Musil writes of these authorities ‘butting in’. But their intrusion can take many forms. There are, indeed, many times when it is a matter of the knock at the door, the uninvited presence, the demand for admission: the social workers descending upon those suspected of abusing their children, the industrial consultant ‘enriching’ the working routines of labourers in factories and offices, the psychiatrist assessing the defendant before charge, verdict or sentence or running ‘therapeutic groups’ in prison or reformatory; the doctor evaluating a disturbed individual with a view to compelling them to receive psychiatric treatment. But, eagerly or reluctantly, we all too often ask them in, seek out their knowledge in books and magazine articles, listen to them on radio phonein programmes and confessional television talk shows, take ourselves to counsellors, therapists and marriage guidance. And the presence of psy in our contemporary experience is not limited to our encounters with the experts. When we speak to our friends and acquaintances about the ills that trouble us or the hopes that animate us, our conversations will be studded with psychological terms-stress, anxiety, motivation, personality, self-esteem and so on.
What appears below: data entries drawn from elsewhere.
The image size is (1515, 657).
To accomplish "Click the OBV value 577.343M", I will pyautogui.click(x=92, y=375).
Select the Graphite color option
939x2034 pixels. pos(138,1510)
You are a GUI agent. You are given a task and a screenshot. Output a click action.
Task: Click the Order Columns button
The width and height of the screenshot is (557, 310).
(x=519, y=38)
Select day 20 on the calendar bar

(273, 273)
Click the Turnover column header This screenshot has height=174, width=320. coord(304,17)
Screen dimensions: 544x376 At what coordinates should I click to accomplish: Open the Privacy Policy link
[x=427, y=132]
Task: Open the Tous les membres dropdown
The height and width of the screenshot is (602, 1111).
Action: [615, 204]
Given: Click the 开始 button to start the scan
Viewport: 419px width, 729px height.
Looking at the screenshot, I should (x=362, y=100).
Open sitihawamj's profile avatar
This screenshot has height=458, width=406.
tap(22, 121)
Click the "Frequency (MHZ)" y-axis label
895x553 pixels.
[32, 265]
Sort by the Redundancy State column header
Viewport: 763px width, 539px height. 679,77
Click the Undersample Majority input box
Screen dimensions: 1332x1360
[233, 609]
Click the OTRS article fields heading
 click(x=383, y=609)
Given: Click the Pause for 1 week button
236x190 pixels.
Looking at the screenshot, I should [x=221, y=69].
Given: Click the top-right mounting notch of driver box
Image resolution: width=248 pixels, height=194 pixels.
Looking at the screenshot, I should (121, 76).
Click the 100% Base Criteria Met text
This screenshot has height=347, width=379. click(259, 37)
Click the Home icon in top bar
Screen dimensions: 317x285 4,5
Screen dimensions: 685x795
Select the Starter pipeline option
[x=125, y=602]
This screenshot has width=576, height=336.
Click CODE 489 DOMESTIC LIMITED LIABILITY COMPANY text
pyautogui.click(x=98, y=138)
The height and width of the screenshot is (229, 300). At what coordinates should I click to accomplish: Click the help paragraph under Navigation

Even when we are alone, in our most intimate experiences of ourselves, psy allows us to understand the actions of those around us, to describe our personality, passions and hopes, to understand our sorrows and calibrate our disappointments, to project and embark upon a future for ourselves. In being acted upon and acting upon ourselves in these ways, modern human beings (in different ways for women and for men, for the young and the old, for the rich and the poor) have become psychological selves.